[Collected data]
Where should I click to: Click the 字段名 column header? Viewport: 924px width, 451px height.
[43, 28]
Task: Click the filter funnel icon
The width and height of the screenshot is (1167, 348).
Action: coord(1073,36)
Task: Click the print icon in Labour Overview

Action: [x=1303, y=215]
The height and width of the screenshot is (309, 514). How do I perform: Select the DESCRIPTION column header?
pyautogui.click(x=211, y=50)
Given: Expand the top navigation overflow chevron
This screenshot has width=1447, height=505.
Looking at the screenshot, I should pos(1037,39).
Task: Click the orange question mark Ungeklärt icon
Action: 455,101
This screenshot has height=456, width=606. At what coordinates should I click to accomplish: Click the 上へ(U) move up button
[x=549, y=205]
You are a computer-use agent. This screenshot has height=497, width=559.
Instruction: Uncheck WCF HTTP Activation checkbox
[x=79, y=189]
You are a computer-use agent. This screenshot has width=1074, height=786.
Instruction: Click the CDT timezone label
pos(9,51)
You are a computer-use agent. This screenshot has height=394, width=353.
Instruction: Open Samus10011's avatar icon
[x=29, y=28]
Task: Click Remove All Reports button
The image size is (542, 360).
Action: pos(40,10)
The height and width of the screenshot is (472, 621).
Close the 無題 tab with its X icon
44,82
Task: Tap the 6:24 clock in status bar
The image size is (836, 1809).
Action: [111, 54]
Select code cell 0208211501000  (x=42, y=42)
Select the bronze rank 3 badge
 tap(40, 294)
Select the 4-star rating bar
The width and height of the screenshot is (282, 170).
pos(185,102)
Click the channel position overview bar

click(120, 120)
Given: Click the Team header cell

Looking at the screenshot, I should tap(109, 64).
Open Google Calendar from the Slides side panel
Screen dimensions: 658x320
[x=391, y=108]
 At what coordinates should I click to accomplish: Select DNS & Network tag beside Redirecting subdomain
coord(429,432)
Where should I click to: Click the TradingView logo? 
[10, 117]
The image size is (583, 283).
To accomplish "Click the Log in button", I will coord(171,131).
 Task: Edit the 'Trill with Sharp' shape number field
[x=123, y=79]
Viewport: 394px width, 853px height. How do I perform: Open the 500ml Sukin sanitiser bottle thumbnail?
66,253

Exercise requirements
All of the data must be returned exactly.

Output for this exercise
Where should I click to: Click the 字段名 column header? Viewport: 924px width, 451px height.
[43, 28]
Task: Click the filter funnel icon
The width and height of the screenshot is (1167, 348).
Action: coord(1073,36)
Task: Click the print icon in Labour Overview

Action: [x=1303, y=215]
The height and width of the screenshot is (309, 514). How do I perform: Select the DESCRIPTION column header?
pyautogui.click(x=211, y=50)
Given: Expand the top navigation overflow chevron
This screenshot has width=1447, height=505.
Looking at the screenshot, I should pos(1037,39).
Task: Click the orange question mark Ungeklärt icon
Action: 455,101
This screenshot has height=456, width=606. At what coordinates should I click to accomplish: Click the 上へ(U) move up button
[x=549, y=205]
You are a computer-use agent. This screenshot has height=497, width=559.
Instruction: Uncheck WCF HTTP Activation checkbox
[x=79, y=189]
You are a computer-use agent. This screenshot has width=1074, height=786.
Instruction: Click the CDT timezone label
pos(9,51)
You are a computer-use agent. This screenshot has height=394, width=353.
Instruction: Open Samus10011's avatar icon
[x=29, y=28]
Task: Click Remove All Reports button
The image size is (542, 360).
Action: pos(40,10)
The height and width of the screenshot is (472, 621).
Close the 無題 tab with its X icon
44,82
Task: Tap the 6:24 clock in status bar
The image size is (836, 1809).
Action: [111, 54]
Select code cell 0208211501000  (x=42, y=42)
Select the bronze rank 3 badge
 tap(40, 294)
Select the 4-star rating bar
The width and height of the screenshot is (282, 170).
pos(185,102)
Click the channel position overview bar

click(120, 120)
Given: Click the Team header cell

Looking at the screenshot, I should tap(109, 64).
Open Google Calendar from the Slides side panel
Screen dimensions: 658x320
[x=391, y=108]
 At what coordinates should I click to accomplish: Select DNS & Network tag beside Redirecting subdomain
coord(429,432)
Where should I click to: Click the TradingView logo? 
[10, 117]
The image size is (583, 283).
To accomplish "Click the Log in button", I will coord(171,131).
 Task: Edit the 'Trill with Sharp' shape number field
[x=123, y=79]
Viewport: 394px width, 853px height. How do I perform: Open the 500ml Sukin sanitiser bottle thumbnail?
66,253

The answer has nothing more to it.